GP369, a monoclonal antibody against the extracellular domain of the FGFR2-IIIB receptor has shown potent anti-tumour activity in breast and gastric cancer cell lines with FGFR2 amplification. MFGR1877S (R3Mab) (NCT01363024) and B-701, both monoclonal antibodies targeting FGFR3, show promise in urothelial cancers, with the latter compound being tested in combination with pembrolizumab in the second line-setting (NCT03123055).
On the other hand, the auristatin-based antibody drug conjugate BAY 1187982 also shows significant tumour growth inhibition in models of FGF2 amplified human gastric and breast cancers, which led to a phase I dose-escalation trial in FGFR2-expressing solid tumours (NCT02368951) though the trial had to be terminated early due to concerns over toxicity.
FP-1039 comprises of a soluble fusion protein consisting of extracellular FGFR1-IIIc fused to the Fc domain of IgG1 hence acting as a ligand trap of FGF1, FGF2 and FGF4. A phase II trial is currently recruiting to study FP-1039 alone and in combination with chemotherapy (docetaxel or paclitaxel and carboplatin) in solid tumours (NCT01868022).

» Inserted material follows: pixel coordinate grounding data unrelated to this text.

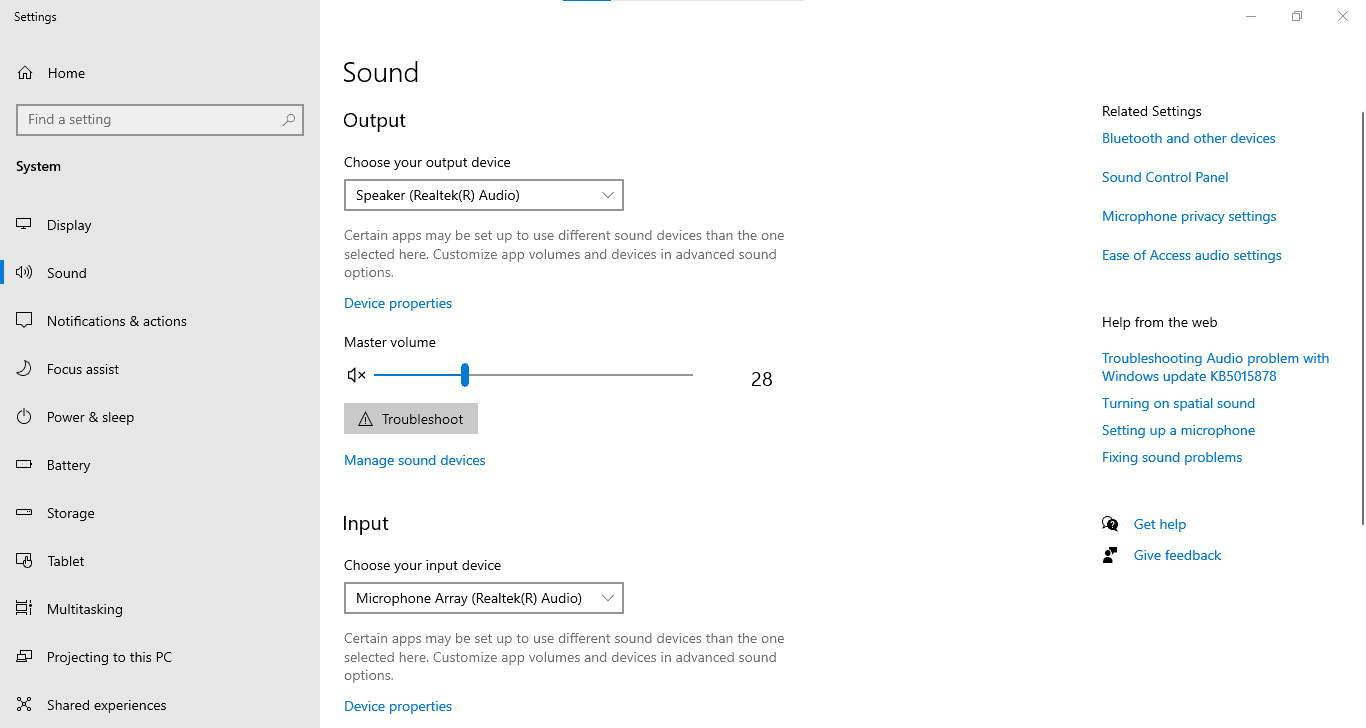Click the Storage drive icon
Screen dimensions: 1366x728
(x=25, y=513)
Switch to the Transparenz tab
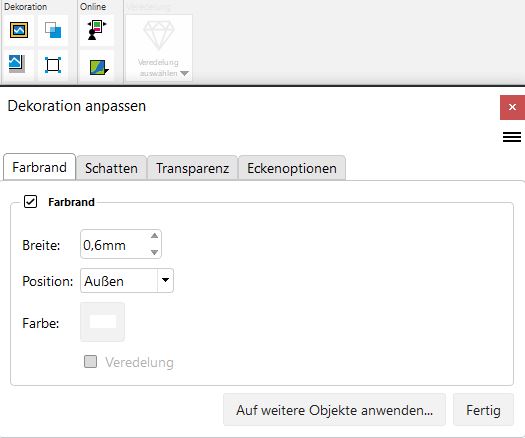525x438 pixels. pos(193,168)
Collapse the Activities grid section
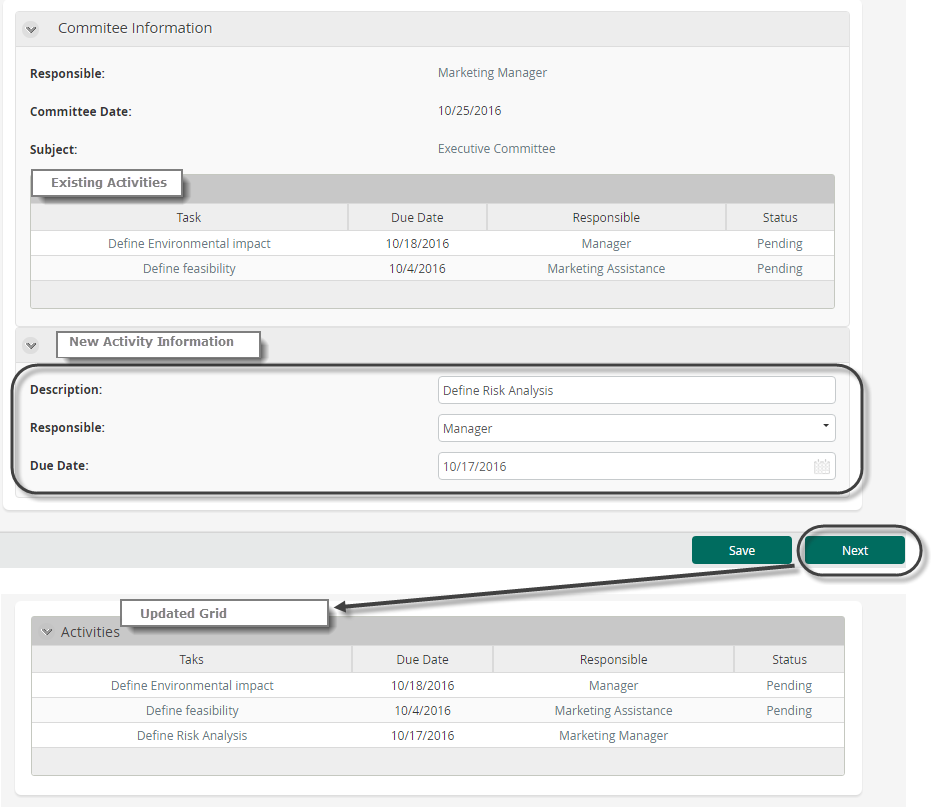 coord(46,632)
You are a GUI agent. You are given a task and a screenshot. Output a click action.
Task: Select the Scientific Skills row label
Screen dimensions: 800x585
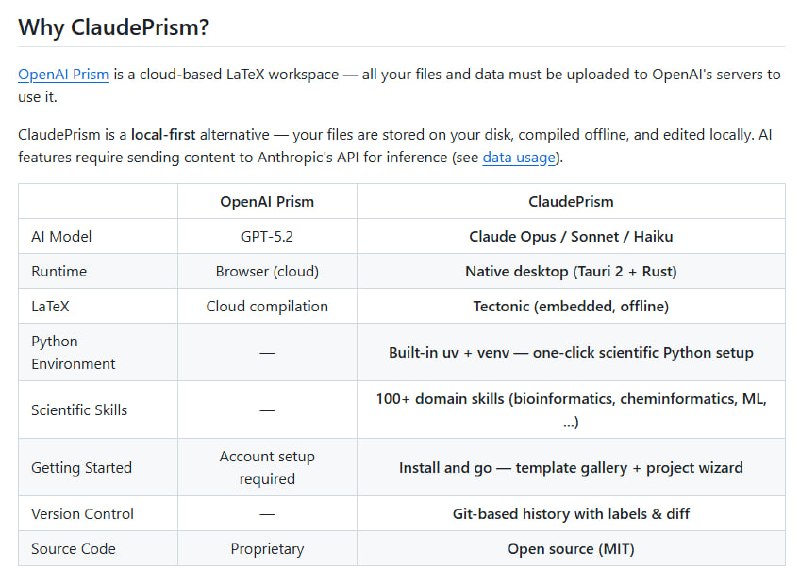[x=79, y=410]
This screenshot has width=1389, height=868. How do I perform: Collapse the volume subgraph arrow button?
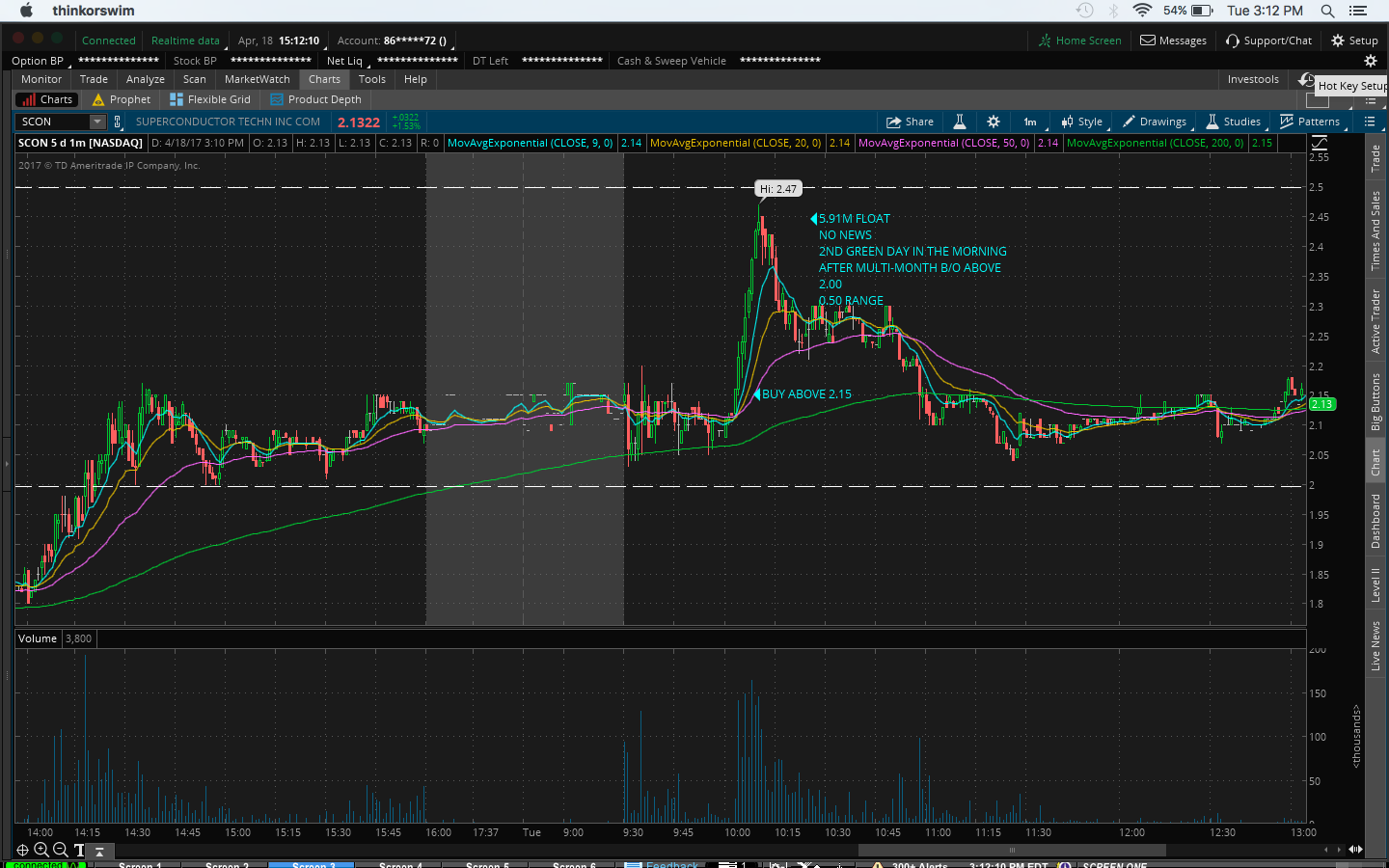coord(99,851)
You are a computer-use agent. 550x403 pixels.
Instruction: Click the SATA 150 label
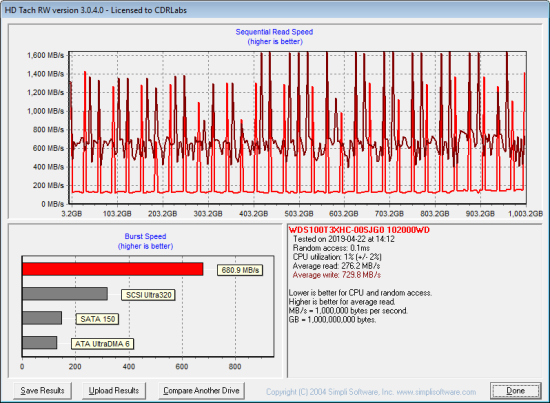pyautogui.click(x=98, y=319)
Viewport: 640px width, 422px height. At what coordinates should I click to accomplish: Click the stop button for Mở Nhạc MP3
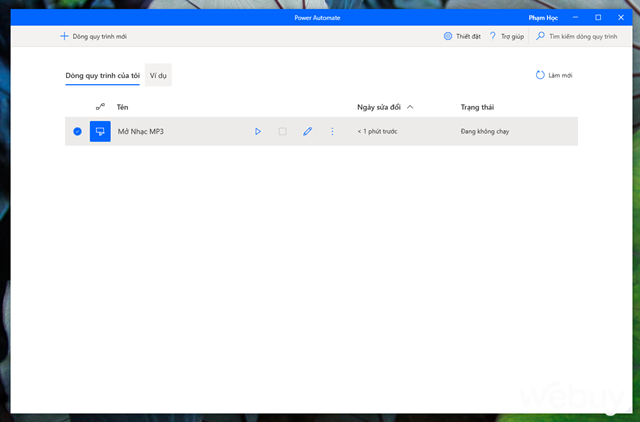point(282,131)
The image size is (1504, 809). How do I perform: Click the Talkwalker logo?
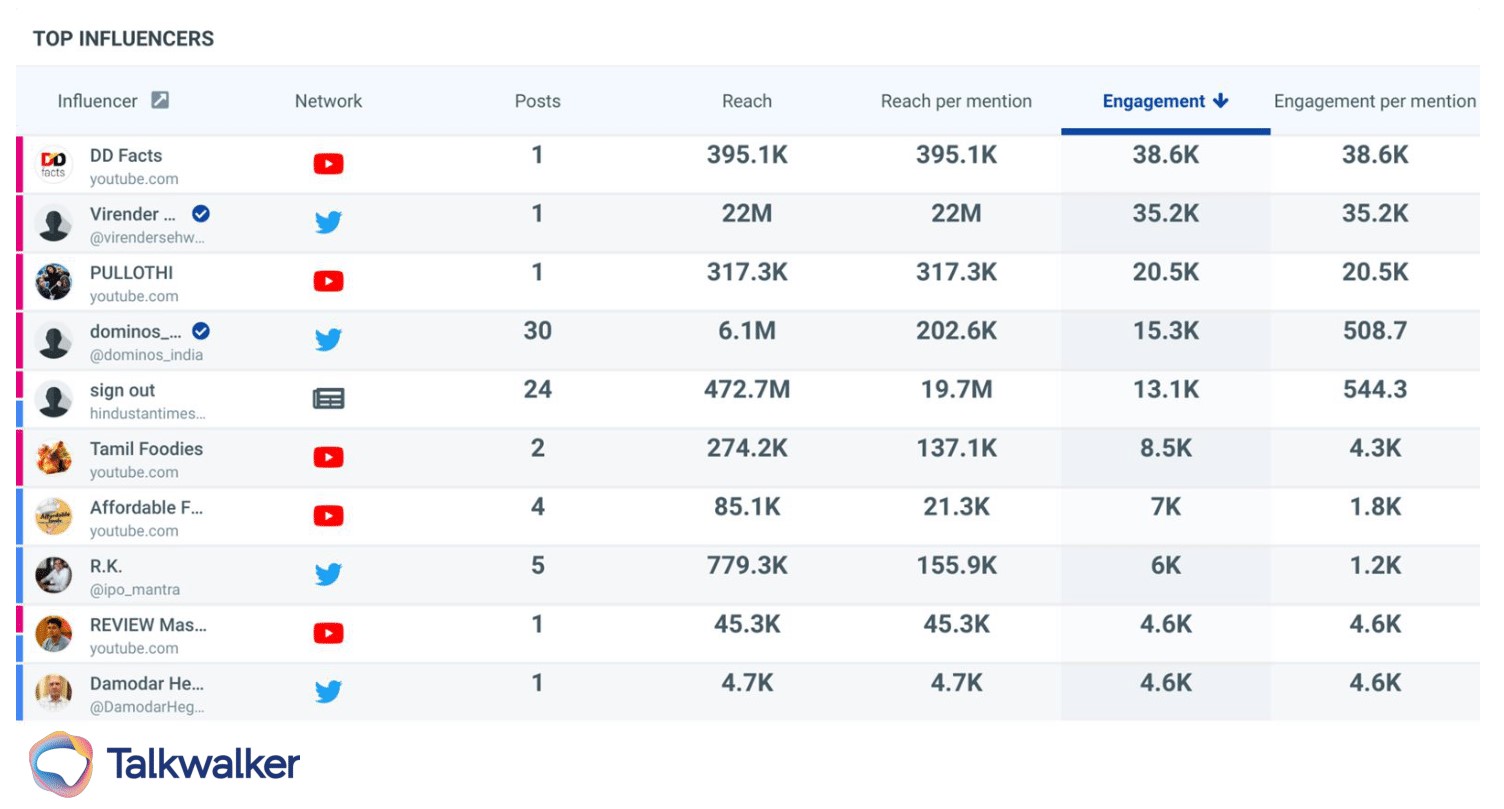(165, 764)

Although the majority of clinical studies with FGF/FGFR pathway inhibitors have been negative in hepatocellular carcinoma aside from REFLECT, the results suggest that these compounds do have anti-tumoural activity and better biomarker-based enrichment of a target population is likely the key in planning more successful future trials. Several ongoing clinical trials of FGF/FGFR pathway inhibitors in a biomarker-enriched population are ongoing and we await the results of these promising studies.